----- THE RECORDS -----
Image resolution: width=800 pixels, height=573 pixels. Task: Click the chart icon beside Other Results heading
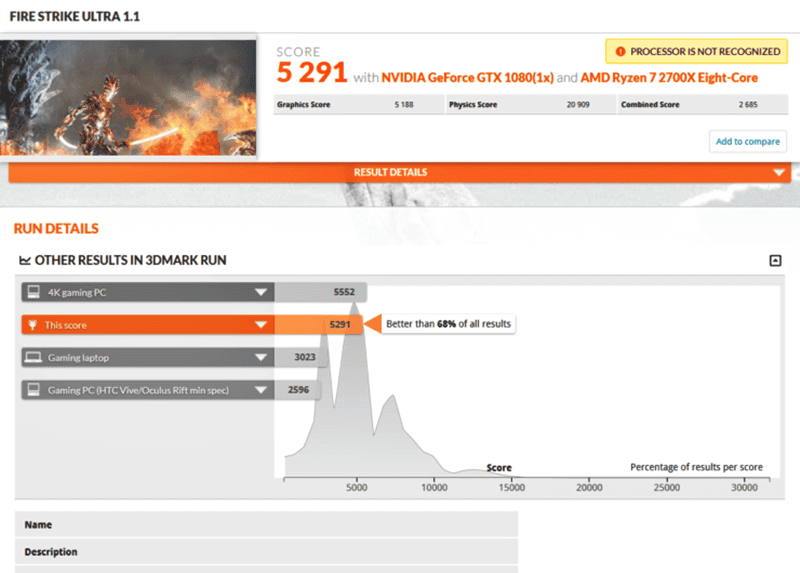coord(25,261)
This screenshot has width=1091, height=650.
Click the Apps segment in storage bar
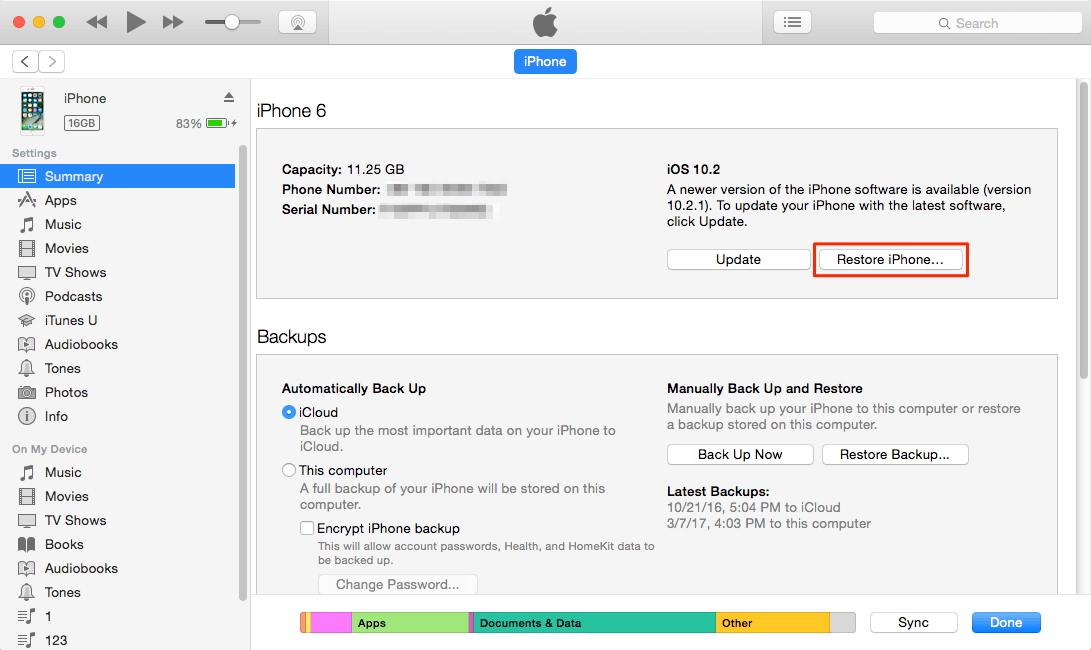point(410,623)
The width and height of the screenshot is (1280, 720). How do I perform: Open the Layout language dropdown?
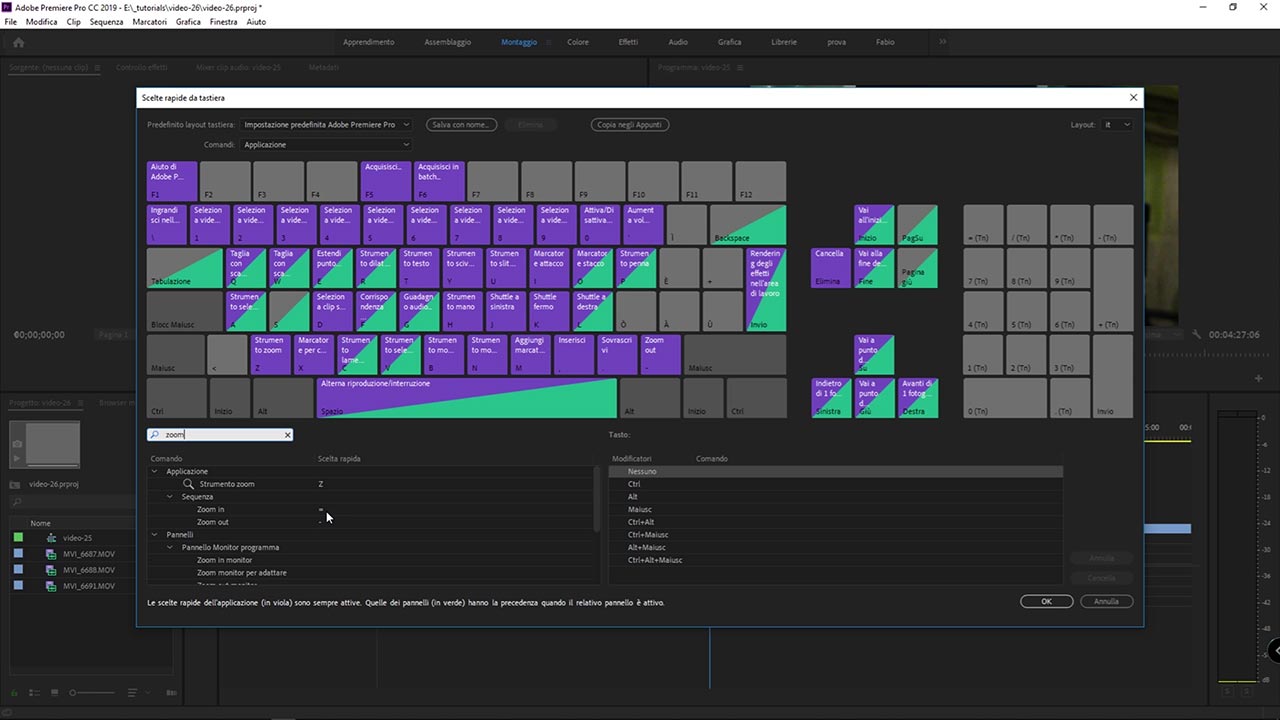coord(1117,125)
-----
----- THE RECORDS -----
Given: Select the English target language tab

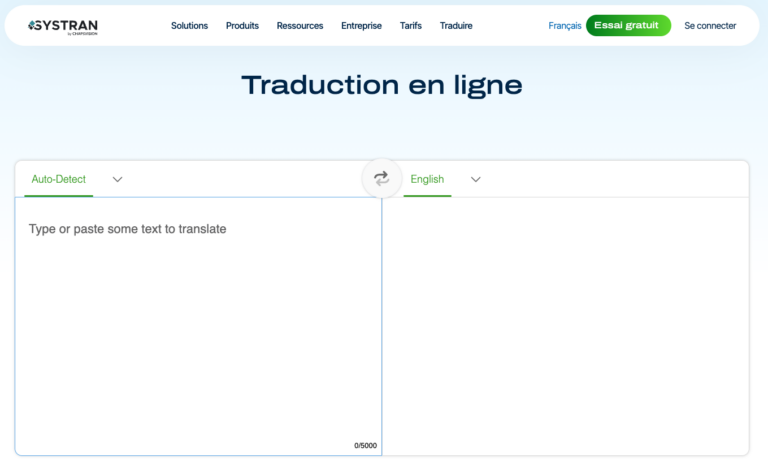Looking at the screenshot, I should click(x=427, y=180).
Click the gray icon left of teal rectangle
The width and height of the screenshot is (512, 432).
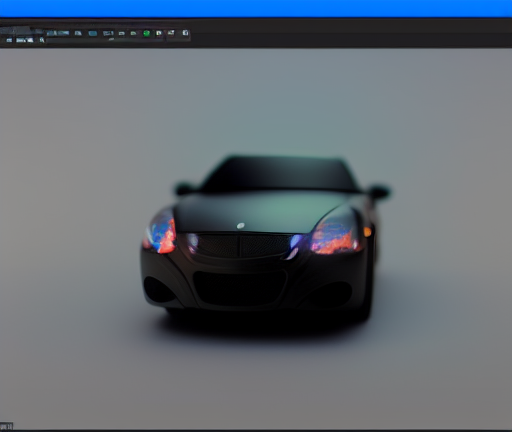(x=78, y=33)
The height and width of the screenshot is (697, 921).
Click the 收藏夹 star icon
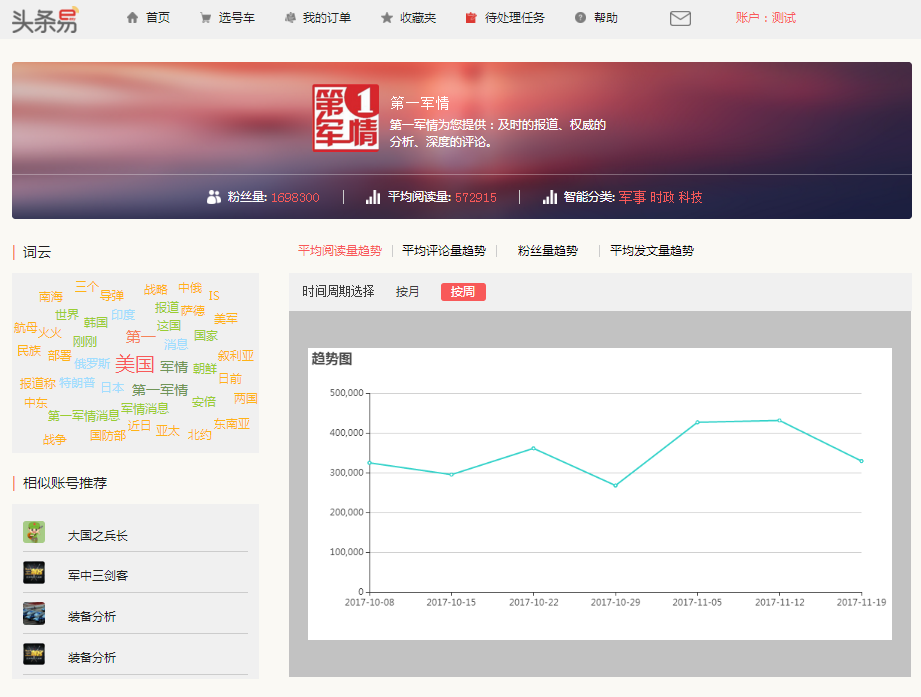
-----
----- THE RECORDS -----
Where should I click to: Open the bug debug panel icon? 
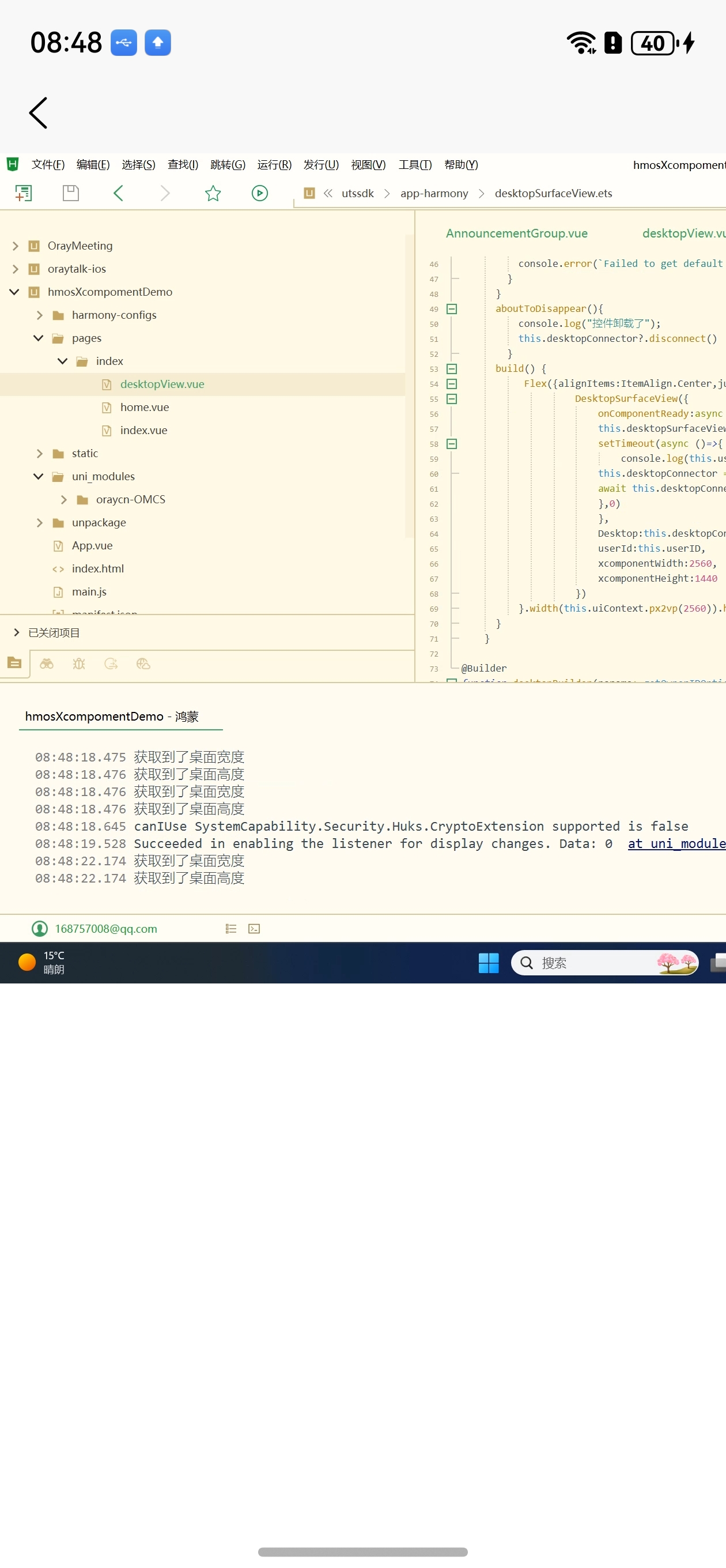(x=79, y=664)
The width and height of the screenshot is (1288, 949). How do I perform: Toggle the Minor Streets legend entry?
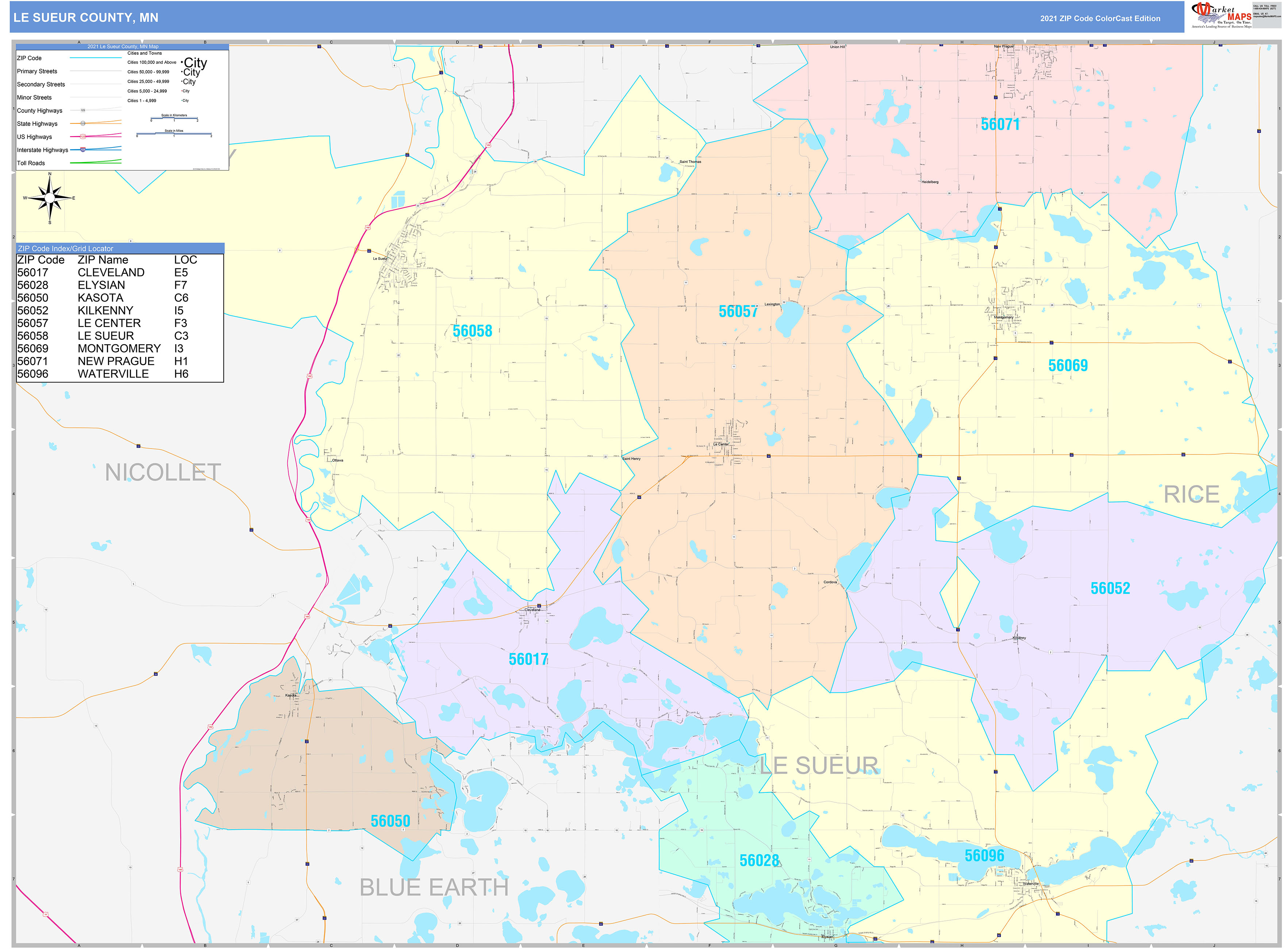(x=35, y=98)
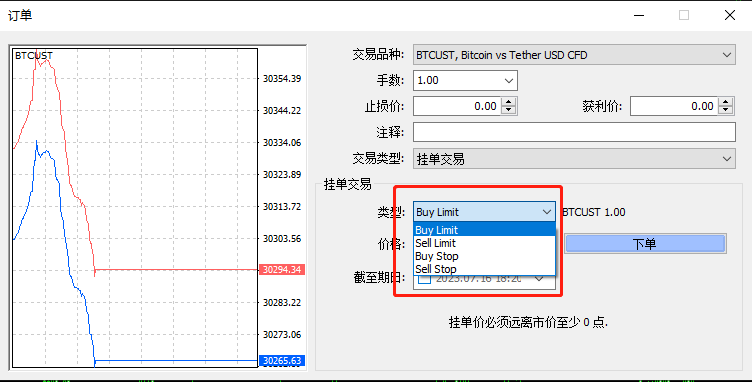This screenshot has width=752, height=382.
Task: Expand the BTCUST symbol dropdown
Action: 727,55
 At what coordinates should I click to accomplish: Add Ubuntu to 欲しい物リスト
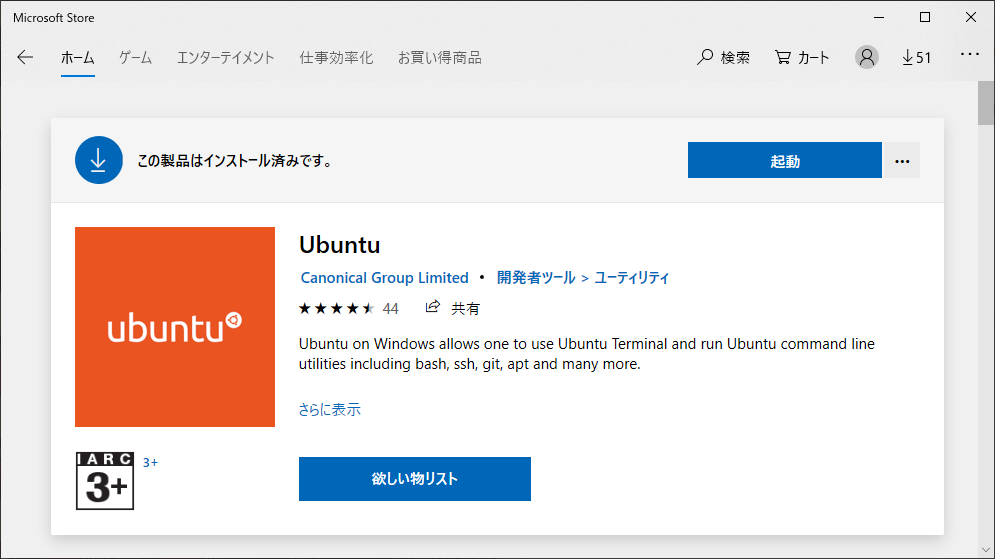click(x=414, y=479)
-----
WHAT IS EXPECTED. Could you rewrite the records as a numbered list, starting with the line that contains "This screenshot has width=1091, height=650." and going on through the line that contains "coord(1117,125)", with the pictures left out?

SOLUTION TO THIS EXERCISE.
1. This screenshot has width=1091, height=650.
2. Click the Apps segment in storage bar
3. point(410,623)
4. The width and height of the screenshot is (1280, 720). How do I perform: Open the Layout language dropdown?
5. coord(1117,125)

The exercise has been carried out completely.